エレオラがこちらを見下ろし、腕を組んだ。
「ヴァールハイトさまが持っているのは破魔の剣でして。さすがに竜殺しの騎士が扱えば、私の守護も形なしでしたね。それで——どうして、私がお父様にかけた守護が、叔父上にかかっているのですか」
「ち、ちがう……」
「何も違いませんよ。あなたが、私から、何もかもを奪った」
それは地獄の底から立ち上るようなおどろおどろしい響きで、アレンは勢いよくエレオラの足元に這いつくばる。「許してくれ!」と命乞いが口から漏れた。体全体が瘧にかかったように震えて止まらない。

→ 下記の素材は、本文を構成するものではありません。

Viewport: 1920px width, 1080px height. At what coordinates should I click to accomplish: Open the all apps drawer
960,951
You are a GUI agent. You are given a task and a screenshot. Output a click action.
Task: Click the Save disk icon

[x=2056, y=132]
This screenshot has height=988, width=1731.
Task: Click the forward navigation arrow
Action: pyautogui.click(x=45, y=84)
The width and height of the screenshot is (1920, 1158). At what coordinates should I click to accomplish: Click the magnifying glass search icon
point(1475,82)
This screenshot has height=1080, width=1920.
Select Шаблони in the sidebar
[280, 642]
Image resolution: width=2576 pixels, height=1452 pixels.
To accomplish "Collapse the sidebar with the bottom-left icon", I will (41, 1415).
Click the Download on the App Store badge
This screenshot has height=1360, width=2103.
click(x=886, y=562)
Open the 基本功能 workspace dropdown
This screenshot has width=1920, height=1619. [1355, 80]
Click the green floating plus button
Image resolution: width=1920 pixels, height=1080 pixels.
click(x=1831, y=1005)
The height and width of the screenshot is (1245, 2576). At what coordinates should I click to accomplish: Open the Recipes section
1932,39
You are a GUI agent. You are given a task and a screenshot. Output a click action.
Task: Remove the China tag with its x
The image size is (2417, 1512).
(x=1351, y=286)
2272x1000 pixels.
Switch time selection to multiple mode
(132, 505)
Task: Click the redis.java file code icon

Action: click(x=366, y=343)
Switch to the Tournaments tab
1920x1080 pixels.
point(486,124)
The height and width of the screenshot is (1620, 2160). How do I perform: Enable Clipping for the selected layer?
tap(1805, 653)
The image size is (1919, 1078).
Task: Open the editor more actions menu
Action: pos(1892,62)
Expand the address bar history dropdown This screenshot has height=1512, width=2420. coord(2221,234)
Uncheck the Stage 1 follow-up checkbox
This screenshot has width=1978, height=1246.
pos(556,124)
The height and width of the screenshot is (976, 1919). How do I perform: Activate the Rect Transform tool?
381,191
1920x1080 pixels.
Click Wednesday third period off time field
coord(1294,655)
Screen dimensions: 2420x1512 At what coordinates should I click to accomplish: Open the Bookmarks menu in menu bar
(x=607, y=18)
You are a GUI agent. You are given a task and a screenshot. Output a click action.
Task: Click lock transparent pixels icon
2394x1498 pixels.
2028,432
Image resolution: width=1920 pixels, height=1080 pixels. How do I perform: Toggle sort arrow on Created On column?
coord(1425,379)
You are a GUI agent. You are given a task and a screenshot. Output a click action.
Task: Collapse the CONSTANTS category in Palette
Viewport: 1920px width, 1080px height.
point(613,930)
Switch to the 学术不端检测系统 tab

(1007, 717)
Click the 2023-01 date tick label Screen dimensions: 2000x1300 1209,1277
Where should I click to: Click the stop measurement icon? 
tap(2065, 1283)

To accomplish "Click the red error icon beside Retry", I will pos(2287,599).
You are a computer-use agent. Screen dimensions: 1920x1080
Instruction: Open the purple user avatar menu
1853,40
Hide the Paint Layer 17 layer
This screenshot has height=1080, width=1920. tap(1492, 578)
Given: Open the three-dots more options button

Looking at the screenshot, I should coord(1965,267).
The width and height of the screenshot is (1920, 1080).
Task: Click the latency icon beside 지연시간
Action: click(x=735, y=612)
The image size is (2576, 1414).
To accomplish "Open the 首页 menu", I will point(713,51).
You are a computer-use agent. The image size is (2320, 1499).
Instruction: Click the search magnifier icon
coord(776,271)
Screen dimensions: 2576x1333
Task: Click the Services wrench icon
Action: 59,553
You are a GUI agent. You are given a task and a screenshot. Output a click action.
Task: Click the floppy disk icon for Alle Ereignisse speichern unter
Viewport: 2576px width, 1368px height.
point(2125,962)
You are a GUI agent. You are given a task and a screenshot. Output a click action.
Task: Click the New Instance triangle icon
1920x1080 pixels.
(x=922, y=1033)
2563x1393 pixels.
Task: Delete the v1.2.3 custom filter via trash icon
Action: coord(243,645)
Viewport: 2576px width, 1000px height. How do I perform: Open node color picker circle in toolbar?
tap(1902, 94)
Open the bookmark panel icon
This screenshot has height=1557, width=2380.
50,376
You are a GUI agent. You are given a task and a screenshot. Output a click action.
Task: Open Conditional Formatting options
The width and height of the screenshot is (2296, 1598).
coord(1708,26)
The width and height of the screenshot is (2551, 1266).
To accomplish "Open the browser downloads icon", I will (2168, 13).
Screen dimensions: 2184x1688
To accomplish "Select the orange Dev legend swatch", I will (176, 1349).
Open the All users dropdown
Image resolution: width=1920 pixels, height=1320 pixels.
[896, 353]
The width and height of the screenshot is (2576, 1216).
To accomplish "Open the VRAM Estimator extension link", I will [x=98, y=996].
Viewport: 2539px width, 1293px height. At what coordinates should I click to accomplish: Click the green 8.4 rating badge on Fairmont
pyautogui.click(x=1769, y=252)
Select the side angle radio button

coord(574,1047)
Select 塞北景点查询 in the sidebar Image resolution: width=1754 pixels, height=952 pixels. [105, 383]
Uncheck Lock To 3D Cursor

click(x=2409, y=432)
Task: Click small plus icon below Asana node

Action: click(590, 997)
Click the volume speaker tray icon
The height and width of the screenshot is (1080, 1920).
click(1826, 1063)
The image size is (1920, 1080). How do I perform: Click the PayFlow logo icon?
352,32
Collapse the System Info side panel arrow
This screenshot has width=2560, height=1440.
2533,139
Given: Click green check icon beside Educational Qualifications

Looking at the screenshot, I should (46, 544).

「ただ欲しかっただけなんだ! 兄の持っているものが羨ましくて仕方がなかった。当主の座も、美しい妻も、何もかもが……」
アレンの鼻先に剣先が突きつけられる。ヴァールハイトが苛立たしげに言った。
「エレオラ、あなたが殺せというなら殺すぞ」
ノインも軽やかな声で同意する。
「殺人罪に反逆罪。正直、ここで何かがあったって、誰も気に留めないと思うよ」
アレンの額から脂汗が流れて、床に向かってだらだらと垂れ落ちる。呆れたようにエレオラが息を吐いた。
「……私は聖女ですよ。罪人にはしかるべき裁きを受けさせます。せめて安らかな眠りのために祈りましょう」
少し顔を俯けて、胸元で両手を組み合わせる。漆黒の喪服を着ていてなお、その姿はアレンの目に神々しく映った。